US PHONE COMPANIES’ CAVALIER DISTRIBUTION OF LOCATION DATA is in the spotlight after a company called Securus was found to be offering tracking services based on that information, which it apparently acquired through a company called LocationSmart, which works directly with the carriers.
As Slate points out, this is awfully reminiscent of Facebook’s Cambridge Analytica scandal, yet the Securus/LocationSmart scandal seems to be getting little attention or regulatory response, and the operators are showing no indication of tightening up their distribution of everyone’s location data. Why is this? The publication theorises that the Cambridge Analytica scandal caused such a storm because of its possible connection with Trump’s election.
“What the LocationSmart scandal lacks is not import, nor the potential for serious harm, but a link to some divisive political issue or societal outrage sufficient enough to generate visceral anger from people who aren’t privacy wonks,” writes Will Oremus, all too plausibly.
YOU KNOW THOSE APPS THAT LET PARENTS MONITOR their children’s phone activities? Completely unpredictably, one such app – TeenSafe – has been found storing its users information insecurely, giving miscreants an easy way to hack into kids’ Apple accounts.

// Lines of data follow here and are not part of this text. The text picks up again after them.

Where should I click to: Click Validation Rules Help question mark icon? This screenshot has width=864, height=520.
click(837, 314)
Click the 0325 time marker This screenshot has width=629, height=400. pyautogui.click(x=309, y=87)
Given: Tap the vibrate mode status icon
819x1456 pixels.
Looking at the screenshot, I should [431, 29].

GOOGLE IS UNDER FIRE IN THE UK for the fact that its search autocomplete function has been exposing the identities of rape victims, who are supposed to remain anonymous under British law. A Times investigation exposed the problem – search for the name of the attacker, and the victim’s name may also pop up.

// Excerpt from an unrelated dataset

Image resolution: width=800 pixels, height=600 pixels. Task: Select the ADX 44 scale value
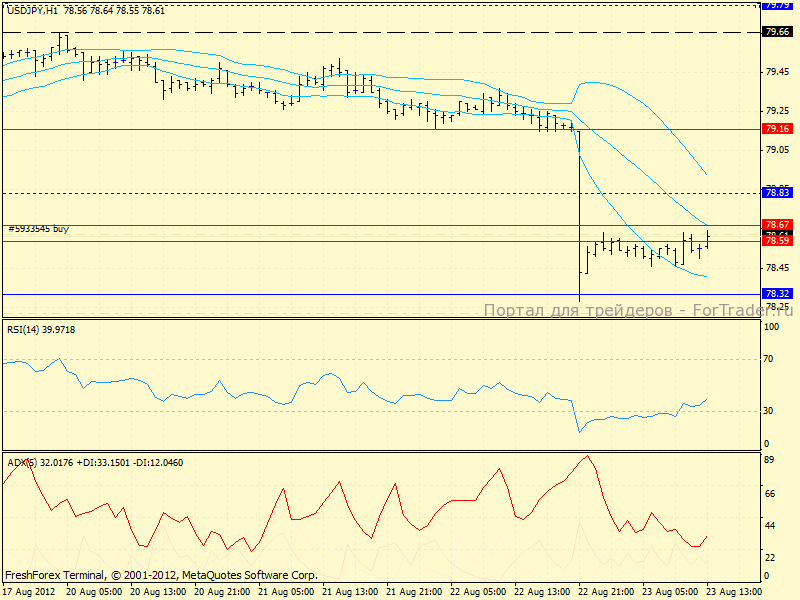[772, 526]
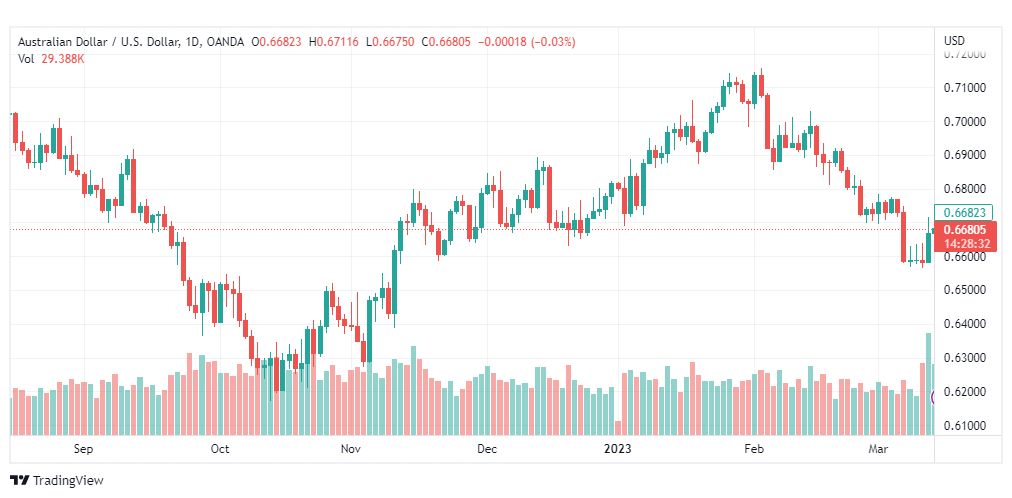This screenshot has width=1012, height=498.
Task: Click the 0.65000 price axis level
Action: [965, 290]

Of course, these autocomplete suggestions are based on things other users have already searched for, and in this case it seems to be the result of people searching for information based on what’s been illegally posted on social media. Google says it’s removed the examples that have been flagged up. However, as security expert Alan Woodward told The Times, this is what happens when you rely on discretion-free algorithms: “Convenience can sometimes be the enemy of security and privacy. This is a case of unintended consequences.”

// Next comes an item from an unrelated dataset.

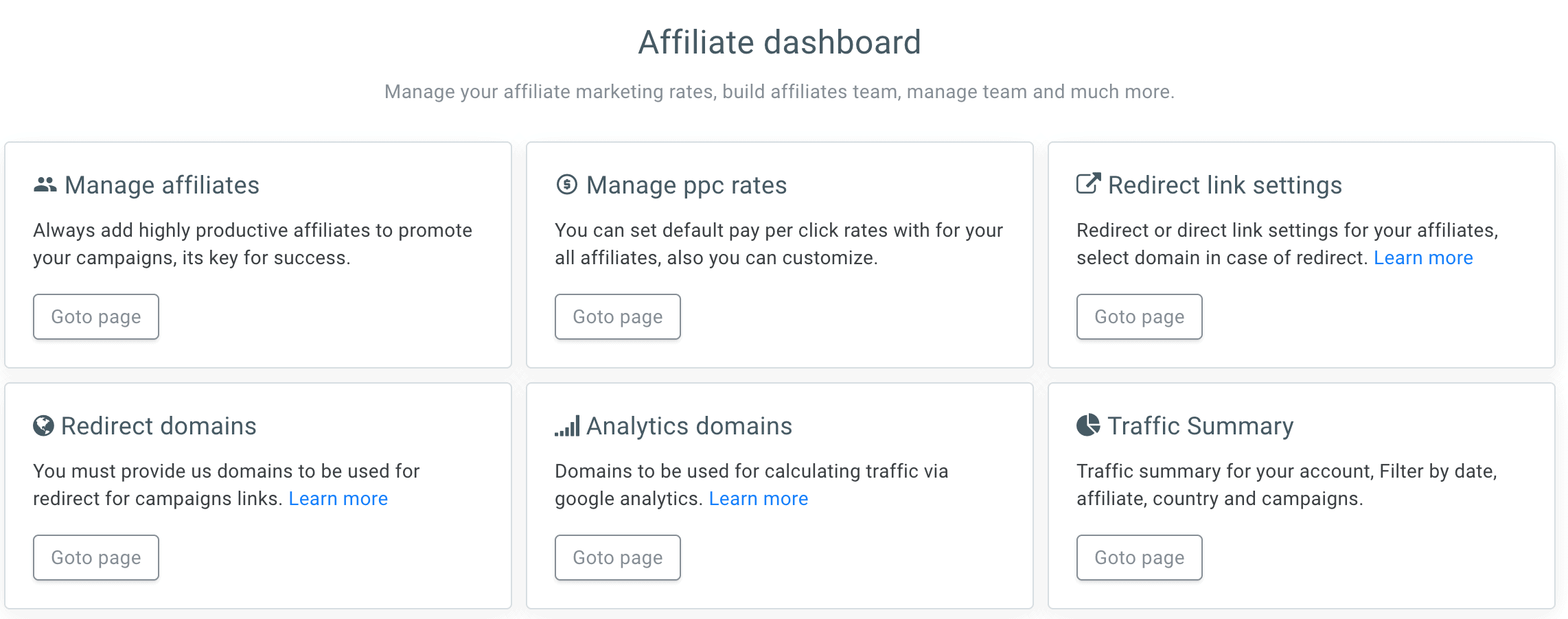
Task: Select the Manage affiliates card heading
Action: (x=162, y=185)
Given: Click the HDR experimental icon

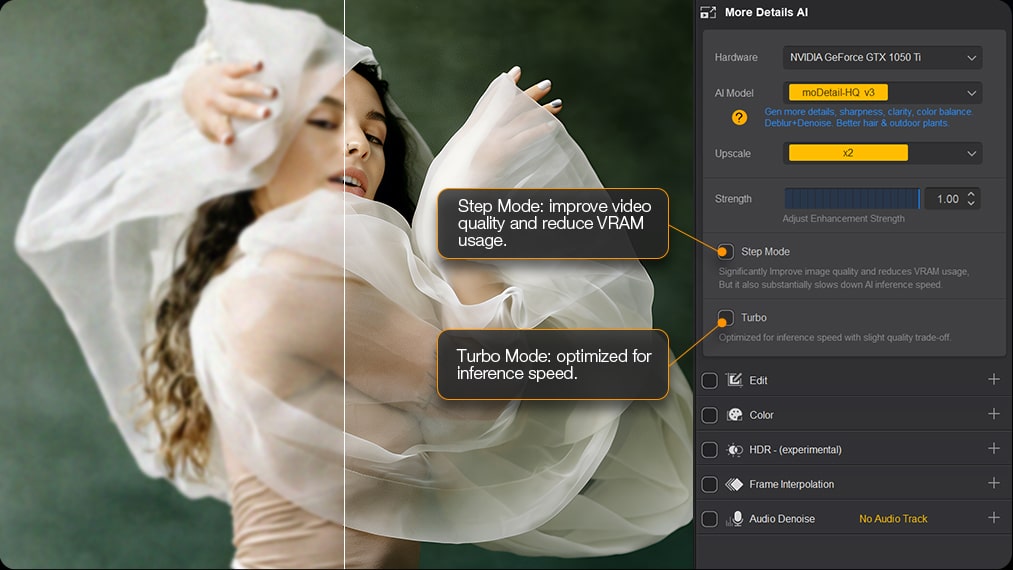Looking at the screenshot, I should click(734, 450).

THE BRITISH GOVERNMENT IS PLANNING ANOTHER OF ITS THINK-OF-THE-CHILDREN LAWS, this time about regulating social media to protect people from cyberbullying and exploitation. “I don’t want the trolls to win,” said digital minister Matt Hancock, adding that he wanted legislation to tackle “both legal and illegal harms”. Surely if it’s already illegal (which online harassment is in the UK) then it doesn’t require new legislation, and if it’s legal, then new legislation will make it no longer so? I’m confused. But at least the government is doing something, or at least promising to do something, about something.
If you’d like me to write articles for you about digital rights issues, speak at your event or provide privacy advice for your business, drop me an email at email@example.com.
SWEDEN HAS A FAMOUSLY OPEN SOCIETY, creating an interesting tension with the GDPR. As detailed in one of my latest pieces for the International Association of Privacy Professionals, some companies there are able to get a “publisher’s licence” that effectively exempts them from being covered by the data protection regulation, making it impossible for people whose information is stored by these firms to have it amended or deleted.
The Swedish data protection authority is naturally not happy about the situation, but says its hands are tied, even when it comes to the much-complained-about Truecaller reverse-lookup app, which is based in Sweden.
I ALSO WROTE ABOUT ONE OF THE REASONS why certain EU member states don’t have their GDPR implementation acts ready for Friday: elections. When polling time comes, legislation gets put on hold and, let’s face it, few parties campaign on a data protection platform. Of course, that’s not much of an excuse – member states have after all had two years to get their ducks in a row.